**Exercise prompt:** Each line of the data below from the one holding "Powered by the" to the one holding "[Introducing the Confederation", inclusive, is to be reproduced exactly; no other line belongs in the answer.

**Records supplied:**
━━━━━━━━

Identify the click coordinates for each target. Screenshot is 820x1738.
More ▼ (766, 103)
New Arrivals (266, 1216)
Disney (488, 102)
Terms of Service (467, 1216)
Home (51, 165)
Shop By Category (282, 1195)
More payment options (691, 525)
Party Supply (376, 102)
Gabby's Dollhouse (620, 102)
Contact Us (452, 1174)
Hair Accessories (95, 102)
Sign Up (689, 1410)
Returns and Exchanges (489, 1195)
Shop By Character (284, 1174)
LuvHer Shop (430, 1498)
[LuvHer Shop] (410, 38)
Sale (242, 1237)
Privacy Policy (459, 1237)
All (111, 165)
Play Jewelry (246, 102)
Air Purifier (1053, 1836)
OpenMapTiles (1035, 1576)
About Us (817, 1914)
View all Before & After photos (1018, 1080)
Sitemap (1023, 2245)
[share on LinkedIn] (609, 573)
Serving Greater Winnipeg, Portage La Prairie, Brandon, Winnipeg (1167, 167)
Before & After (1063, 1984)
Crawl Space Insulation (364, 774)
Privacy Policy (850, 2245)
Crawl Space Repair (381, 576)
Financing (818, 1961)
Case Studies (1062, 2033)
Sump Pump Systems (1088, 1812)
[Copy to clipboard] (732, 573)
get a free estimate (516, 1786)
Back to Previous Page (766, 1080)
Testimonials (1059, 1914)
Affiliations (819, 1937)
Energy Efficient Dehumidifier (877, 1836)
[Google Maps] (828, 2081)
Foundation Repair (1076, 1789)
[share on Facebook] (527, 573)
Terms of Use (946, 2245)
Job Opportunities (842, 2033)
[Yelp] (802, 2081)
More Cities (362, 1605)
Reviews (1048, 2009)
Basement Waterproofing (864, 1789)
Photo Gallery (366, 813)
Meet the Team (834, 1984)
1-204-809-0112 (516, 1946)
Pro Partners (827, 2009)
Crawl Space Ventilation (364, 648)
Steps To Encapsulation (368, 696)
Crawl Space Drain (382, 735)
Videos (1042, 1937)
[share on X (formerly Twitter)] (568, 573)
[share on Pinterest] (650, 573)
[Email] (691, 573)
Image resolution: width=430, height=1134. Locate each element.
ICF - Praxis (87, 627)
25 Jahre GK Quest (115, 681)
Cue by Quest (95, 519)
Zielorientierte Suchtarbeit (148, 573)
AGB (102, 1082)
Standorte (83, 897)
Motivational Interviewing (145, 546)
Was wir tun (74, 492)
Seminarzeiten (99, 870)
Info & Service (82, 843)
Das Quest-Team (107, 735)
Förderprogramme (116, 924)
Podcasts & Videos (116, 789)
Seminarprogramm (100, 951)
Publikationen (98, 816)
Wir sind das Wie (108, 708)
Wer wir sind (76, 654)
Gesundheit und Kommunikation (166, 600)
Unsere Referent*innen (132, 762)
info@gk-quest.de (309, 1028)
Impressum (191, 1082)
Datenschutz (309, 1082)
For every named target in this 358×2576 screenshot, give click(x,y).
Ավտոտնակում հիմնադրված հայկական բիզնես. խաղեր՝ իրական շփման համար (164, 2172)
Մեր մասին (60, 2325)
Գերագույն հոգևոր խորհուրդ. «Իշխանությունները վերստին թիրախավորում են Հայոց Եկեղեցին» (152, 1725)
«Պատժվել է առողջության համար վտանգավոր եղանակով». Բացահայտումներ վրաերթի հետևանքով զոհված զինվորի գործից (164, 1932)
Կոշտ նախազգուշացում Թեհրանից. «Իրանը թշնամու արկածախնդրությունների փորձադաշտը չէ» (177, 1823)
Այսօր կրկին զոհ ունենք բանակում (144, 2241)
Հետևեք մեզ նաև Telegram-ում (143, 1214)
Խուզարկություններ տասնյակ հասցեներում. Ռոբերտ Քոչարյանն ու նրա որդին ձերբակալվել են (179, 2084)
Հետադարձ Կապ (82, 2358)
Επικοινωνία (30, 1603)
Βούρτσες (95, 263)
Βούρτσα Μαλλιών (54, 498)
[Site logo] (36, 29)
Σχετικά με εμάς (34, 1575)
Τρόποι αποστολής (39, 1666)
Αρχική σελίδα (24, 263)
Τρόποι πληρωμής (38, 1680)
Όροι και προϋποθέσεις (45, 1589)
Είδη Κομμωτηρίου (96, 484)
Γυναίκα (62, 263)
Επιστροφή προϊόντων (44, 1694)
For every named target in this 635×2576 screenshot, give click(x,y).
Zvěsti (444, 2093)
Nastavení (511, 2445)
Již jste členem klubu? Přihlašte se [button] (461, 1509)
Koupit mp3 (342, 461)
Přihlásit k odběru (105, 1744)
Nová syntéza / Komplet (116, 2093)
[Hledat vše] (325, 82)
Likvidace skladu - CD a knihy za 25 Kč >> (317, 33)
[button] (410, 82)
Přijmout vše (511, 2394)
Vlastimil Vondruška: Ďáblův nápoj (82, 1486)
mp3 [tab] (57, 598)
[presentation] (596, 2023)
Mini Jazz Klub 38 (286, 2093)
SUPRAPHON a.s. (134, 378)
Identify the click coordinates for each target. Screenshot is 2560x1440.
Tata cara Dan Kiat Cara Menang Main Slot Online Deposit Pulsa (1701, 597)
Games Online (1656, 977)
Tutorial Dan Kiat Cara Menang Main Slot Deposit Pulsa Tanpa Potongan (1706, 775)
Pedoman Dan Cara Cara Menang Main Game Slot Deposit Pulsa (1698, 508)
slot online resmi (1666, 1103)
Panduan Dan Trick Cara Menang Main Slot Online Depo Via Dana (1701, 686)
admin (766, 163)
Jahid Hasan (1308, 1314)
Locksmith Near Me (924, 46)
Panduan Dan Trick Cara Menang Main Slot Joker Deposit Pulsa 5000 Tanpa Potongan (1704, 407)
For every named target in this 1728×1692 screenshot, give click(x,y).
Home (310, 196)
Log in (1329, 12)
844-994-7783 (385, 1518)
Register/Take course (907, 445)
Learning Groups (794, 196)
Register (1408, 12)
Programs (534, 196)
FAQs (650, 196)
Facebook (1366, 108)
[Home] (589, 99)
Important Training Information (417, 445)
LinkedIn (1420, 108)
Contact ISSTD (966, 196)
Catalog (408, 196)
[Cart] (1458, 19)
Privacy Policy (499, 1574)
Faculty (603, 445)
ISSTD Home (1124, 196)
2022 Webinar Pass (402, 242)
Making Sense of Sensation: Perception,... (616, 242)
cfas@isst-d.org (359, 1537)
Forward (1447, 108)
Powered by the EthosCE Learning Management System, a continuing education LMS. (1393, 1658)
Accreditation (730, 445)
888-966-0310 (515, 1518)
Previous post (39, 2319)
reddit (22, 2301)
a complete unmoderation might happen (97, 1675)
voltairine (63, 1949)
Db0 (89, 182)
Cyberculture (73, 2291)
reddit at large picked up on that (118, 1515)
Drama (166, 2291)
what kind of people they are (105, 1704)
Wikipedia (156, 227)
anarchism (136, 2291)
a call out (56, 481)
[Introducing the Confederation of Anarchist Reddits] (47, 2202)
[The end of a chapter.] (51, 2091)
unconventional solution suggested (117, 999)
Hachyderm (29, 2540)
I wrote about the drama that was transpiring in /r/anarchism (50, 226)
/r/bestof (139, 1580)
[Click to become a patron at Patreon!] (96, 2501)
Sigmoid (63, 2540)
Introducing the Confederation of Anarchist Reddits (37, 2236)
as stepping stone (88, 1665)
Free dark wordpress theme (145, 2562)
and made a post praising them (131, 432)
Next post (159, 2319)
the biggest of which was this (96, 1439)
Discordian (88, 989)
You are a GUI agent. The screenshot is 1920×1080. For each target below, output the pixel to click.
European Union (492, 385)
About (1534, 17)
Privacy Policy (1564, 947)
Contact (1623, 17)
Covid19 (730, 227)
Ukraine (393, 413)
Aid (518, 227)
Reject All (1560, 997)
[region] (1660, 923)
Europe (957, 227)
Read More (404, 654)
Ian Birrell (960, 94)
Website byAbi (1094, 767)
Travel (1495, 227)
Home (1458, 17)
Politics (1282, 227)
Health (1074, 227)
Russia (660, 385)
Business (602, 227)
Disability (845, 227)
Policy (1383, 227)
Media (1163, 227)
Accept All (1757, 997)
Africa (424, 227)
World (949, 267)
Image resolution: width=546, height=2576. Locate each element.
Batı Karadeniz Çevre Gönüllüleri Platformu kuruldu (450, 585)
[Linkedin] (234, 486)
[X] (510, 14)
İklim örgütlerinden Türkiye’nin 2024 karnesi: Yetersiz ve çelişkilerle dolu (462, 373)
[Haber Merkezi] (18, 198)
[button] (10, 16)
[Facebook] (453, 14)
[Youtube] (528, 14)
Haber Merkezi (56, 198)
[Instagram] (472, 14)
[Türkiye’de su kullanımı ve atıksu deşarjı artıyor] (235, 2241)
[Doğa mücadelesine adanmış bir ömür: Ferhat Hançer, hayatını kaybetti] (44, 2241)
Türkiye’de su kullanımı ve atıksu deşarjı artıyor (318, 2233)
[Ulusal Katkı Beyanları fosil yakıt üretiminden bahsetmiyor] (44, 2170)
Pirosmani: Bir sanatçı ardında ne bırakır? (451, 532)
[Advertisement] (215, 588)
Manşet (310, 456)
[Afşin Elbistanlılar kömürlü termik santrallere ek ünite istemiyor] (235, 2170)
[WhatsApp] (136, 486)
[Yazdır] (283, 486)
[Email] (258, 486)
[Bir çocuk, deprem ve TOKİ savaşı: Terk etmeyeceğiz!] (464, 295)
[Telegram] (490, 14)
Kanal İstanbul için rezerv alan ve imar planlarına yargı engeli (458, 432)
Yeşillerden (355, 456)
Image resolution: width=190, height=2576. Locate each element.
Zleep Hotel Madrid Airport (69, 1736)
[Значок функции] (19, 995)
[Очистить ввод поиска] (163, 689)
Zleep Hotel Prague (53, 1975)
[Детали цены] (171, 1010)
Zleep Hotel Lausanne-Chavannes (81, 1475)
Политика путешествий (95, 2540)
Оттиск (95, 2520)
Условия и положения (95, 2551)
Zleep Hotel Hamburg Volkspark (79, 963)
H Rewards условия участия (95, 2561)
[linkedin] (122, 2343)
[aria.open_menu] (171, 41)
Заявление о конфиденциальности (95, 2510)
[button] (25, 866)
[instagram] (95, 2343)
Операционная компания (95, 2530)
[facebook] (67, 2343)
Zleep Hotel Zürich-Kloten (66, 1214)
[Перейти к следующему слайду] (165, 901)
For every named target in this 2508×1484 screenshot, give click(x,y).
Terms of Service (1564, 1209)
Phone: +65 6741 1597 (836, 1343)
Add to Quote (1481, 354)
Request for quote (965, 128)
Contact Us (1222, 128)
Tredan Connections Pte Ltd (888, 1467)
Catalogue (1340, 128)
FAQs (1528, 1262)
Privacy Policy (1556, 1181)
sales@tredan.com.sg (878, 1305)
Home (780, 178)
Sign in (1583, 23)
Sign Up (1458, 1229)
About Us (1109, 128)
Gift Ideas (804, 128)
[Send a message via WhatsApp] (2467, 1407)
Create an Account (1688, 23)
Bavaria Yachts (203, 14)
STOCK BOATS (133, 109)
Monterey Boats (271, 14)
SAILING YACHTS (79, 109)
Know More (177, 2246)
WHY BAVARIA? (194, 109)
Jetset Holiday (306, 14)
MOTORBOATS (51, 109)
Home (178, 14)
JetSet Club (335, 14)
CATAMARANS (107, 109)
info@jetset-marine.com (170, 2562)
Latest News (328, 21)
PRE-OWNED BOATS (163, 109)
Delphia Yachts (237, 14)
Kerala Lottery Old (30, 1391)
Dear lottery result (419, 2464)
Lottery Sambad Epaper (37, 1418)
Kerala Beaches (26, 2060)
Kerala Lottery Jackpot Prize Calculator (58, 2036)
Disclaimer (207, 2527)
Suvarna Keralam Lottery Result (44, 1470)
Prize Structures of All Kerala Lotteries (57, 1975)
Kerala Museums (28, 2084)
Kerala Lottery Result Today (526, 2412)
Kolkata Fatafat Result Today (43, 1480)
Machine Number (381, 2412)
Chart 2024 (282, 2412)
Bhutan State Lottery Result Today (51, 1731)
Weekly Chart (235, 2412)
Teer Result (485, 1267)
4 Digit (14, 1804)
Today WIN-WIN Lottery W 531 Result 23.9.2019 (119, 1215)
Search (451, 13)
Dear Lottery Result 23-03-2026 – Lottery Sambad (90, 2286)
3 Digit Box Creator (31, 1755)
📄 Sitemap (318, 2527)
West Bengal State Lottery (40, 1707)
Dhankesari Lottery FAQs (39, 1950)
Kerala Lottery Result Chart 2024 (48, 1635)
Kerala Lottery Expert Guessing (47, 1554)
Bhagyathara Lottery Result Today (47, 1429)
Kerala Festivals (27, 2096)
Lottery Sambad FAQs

━━━━━━━━

**Response box:**
Powered by the EthosCE Learning Management System, a continuing education LMS. (1393, 1658)
Accreditation (730, 445)
888-966-0310 (515, 1518)
Previous post (39, 2319)
reddit (22, 2301)
a complete unmoderation might happen (97, 1675)
voltairine (63, 1949)
Db0 (89, 182)
Cyberculture (73, 2291)
reddit at large picked up on that (118, 1515)
Drama (166, 2291)
what kind of people they are (105, 1704)
Wikipedia (156, 227)
anarchism (136, 2291)
a call out (56, 481)
[Introducing the Confederation of Anarchist Reddits] (47, 2202)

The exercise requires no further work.